Across the whole listing, copy out every line that includes the string "filter".
[Opening Supplied records section]
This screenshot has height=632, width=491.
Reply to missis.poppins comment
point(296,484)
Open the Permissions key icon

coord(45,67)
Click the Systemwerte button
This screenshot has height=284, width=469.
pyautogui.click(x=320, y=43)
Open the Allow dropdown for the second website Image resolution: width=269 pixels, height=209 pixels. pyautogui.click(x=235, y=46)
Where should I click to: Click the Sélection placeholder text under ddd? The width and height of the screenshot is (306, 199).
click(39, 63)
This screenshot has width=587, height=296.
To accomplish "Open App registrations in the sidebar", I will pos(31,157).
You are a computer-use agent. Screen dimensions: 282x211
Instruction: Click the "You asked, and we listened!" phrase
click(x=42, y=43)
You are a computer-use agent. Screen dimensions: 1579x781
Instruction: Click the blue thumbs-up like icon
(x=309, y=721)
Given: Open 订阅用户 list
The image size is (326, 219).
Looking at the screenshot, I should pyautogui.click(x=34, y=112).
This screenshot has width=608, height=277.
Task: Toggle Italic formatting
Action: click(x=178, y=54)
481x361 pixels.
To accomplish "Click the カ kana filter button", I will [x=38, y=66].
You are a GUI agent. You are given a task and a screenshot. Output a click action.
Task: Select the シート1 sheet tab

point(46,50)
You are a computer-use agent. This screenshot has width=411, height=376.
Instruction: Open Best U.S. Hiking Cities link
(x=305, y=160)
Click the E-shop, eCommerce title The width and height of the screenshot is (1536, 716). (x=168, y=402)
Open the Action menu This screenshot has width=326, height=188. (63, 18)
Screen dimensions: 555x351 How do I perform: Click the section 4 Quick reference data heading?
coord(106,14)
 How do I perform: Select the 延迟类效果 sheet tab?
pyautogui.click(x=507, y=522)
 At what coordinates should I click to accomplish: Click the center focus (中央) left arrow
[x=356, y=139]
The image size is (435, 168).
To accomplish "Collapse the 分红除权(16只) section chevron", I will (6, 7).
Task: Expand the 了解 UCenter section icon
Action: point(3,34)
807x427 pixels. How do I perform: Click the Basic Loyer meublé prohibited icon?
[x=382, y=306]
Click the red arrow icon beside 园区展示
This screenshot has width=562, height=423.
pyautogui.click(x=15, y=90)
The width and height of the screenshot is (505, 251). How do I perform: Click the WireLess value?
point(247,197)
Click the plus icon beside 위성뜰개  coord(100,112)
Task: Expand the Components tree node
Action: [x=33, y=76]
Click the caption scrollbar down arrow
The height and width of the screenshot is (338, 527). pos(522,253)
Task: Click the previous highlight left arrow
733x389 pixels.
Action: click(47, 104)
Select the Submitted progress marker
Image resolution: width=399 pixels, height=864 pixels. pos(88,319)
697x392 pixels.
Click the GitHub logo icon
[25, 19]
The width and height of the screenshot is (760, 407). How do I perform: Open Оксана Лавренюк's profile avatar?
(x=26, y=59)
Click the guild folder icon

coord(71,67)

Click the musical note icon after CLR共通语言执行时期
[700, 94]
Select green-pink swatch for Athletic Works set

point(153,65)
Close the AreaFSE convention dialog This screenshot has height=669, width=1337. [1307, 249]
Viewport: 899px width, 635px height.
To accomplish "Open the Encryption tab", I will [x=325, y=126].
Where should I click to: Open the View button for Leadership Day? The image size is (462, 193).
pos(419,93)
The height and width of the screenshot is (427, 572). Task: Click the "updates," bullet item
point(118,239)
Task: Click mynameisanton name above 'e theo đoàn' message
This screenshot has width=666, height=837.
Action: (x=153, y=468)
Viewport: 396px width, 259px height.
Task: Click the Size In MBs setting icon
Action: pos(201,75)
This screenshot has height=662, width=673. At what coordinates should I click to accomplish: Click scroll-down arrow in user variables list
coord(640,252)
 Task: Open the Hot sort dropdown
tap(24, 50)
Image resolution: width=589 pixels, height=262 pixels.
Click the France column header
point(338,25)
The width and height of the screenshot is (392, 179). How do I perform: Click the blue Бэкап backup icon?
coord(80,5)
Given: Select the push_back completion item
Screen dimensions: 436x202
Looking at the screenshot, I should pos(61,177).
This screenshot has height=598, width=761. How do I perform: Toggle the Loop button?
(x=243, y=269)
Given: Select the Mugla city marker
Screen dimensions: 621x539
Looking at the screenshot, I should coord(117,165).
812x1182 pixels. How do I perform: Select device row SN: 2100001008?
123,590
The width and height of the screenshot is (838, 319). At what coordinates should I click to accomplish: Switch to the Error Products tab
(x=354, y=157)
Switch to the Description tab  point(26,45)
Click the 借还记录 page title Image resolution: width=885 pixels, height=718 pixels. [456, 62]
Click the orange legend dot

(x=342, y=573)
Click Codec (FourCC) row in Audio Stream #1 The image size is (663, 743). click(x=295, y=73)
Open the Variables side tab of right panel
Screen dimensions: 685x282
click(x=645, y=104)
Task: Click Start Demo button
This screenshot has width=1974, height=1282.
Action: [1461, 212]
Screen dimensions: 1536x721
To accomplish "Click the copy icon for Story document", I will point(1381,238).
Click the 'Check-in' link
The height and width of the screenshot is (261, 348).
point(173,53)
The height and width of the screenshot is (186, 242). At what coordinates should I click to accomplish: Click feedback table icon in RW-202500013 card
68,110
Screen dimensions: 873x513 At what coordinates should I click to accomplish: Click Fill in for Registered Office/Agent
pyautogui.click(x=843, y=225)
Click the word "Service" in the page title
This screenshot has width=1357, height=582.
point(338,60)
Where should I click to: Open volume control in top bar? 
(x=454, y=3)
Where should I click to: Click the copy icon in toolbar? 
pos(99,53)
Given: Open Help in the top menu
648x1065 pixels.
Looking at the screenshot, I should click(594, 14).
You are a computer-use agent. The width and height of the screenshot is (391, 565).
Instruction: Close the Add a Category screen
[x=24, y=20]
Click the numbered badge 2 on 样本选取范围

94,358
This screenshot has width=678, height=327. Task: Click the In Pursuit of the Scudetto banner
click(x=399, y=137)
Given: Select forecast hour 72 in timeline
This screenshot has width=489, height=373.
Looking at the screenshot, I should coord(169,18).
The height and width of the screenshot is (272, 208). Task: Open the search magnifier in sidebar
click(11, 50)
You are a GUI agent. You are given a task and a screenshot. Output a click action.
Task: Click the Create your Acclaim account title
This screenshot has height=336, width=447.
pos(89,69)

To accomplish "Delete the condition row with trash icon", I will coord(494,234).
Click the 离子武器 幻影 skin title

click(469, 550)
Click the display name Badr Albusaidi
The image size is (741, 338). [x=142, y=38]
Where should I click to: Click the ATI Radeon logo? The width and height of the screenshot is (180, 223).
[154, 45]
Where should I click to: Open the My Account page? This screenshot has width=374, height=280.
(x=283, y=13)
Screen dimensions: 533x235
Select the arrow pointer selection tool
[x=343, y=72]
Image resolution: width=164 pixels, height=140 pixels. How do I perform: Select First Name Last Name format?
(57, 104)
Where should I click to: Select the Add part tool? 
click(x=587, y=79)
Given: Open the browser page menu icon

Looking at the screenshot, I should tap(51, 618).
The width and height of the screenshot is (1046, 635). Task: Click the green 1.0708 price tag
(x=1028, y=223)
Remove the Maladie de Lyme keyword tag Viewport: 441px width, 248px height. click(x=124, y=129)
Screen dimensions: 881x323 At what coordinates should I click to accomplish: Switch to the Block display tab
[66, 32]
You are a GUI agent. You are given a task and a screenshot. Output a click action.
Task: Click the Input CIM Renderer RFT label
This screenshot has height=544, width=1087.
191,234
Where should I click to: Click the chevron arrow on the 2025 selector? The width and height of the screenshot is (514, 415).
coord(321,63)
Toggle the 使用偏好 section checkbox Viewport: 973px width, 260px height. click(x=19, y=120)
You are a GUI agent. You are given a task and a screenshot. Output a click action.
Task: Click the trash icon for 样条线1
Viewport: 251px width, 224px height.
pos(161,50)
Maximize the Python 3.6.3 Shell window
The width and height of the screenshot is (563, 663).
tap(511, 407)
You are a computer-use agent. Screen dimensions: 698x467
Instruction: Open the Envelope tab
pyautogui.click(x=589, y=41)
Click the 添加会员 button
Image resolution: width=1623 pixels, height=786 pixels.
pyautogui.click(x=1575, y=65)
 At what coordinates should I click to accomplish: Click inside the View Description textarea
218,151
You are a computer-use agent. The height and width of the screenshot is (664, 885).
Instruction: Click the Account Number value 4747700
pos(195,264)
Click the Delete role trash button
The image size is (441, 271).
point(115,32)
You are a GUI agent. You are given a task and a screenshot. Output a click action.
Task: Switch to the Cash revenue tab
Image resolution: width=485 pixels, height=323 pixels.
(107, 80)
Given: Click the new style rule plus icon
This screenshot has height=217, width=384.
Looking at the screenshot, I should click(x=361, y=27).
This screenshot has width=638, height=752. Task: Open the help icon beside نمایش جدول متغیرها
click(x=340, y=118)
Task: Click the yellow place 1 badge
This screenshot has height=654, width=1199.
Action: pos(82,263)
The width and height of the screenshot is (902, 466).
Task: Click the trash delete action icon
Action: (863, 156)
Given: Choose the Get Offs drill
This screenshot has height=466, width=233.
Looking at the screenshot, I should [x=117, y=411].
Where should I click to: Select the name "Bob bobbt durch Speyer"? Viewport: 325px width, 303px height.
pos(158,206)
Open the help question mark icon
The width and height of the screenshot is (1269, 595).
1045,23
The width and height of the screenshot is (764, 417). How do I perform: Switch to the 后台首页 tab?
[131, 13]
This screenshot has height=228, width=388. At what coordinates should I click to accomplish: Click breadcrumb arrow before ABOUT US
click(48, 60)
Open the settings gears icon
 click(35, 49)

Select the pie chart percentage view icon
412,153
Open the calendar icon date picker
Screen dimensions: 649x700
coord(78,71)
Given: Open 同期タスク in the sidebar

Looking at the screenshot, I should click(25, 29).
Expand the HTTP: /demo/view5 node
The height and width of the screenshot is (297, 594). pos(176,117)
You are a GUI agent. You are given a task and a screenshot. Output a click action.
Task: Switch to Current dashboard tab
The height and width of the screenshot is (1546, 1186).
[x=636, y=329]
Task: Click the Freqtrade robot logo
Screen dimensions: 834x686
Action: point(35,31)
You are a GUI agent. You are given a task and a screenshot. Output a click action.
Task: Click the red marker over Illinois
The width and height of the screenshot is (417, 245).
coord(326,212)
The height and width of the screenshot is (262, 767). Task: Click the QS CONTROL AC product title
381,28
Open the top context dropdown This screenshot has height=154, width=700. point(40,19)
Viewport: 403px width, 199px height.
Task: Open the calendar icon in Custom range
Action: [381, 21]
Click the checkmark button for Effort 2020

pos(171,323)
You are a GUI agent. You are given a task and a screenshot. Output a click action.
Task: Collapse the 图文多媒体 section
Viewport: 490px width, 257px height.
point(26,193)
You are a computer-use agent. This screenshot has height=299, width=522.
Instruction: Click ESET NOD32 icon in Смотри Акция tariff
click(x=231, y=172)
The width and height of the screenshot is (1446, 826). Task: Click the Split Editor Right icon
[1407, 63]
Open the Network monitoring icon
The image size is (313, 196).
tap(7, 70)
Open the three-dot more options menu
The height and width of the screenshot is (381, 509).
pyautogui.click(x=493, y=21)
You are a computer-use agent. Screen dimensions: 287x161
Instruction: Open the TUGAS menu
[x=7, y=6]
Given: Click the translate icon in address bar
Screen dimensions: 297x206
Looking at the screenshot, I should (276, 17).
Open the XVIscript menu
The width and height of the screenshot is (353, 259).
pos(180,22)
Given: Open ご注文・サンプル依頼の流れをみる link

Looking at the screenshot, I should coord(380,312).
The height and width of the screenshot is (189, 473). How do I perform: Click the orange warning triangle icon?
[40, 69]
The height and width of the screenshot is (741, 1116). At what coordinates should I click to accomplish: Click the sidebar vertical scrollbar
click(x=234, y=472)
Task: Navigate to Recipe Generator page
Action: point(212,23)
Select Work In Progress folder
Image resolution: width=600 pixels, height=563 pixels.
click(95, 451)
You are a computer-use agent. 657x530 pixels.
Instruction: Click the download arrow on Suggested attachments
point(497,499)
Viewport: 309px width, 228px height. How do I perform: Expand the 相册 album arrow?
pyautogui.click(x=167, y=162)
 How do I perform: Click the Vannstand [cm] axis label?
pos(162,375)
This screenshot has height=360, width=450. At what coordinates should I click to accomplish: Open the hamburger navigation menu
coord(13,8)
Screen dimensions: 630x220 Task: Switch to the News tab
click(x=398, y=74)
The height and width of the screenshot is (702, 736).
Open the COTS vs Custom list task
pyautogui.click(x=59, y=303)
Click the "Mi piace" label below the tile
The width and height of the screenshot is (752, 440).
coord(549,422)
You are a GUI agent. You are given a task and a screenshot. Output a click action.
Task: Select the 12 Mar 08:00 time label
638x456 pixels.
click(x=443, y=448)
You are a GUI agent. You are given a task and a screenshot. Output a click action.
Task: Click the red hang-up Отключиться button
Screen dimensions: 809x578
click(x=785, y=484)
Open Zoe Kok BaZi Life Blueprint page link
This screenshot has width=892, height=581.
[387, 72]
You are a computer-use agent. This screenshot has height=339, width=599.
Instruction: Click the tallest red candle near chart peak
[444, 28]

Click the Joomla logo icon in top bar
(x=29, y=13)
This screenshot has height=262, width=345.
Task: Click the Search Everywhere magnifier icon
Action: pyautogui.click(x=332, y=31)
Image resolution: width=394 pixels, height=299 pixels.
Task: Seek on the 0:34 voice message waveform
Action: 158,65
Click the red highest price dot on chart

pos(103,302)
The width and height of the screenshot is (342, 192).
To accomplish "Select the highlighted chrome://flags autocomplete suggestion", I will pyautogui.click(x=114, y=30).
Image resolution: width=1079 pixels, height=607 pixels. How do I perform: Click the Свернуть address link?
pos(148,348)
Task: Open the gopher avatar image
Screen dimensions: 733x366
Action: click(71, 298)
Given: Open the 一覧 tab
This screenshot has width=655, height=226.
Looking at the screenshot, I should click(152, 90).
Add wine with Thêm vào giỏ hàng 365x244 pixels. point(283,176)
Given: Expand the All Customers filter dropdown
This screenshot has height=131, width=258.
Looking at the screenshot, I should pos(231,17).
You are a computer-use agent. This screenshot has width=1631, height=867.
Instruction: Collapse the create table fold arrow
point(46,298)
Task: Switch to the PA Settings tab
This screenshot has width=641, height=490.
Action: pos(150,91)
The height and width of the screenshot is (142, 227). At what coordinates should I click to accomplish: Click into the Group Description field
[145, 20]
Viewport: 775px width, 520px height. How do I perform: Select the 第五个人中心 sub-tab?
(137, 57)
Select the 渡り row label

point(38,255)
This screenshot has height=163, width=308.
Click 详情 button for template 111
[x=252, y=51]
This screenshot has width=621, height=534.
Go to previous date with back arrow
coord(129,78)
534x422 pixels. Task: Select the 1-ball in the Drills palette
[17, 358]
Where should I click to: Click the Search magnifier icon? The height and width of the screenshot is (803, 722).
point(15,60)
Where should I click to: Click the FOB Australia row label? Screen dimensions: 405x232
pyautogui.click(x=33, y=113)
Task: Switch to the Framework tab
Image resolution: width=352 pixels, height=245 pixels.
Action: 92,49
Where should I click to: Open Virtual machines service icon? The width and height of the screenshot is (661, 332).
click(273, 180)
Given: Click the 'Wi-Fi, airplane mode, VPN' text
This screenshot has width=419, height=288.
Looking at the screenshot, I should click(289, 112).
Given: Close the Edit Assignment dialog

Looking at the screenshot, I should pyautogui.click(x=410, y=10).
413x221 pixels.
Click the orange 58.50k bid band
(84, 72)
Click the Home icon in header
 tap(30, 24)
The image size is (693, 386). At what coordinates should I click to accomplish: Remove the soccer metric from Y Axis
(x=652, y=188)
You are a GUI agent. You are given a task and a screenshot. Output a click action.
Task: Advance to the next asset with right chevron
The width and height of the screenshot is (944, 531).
[Closing Supplied records section]
## Solution to this exercise
To accomplish "Click the カ kana filter button", I will [x=38, y=66].
Given: Expand the All Customers filter dropdown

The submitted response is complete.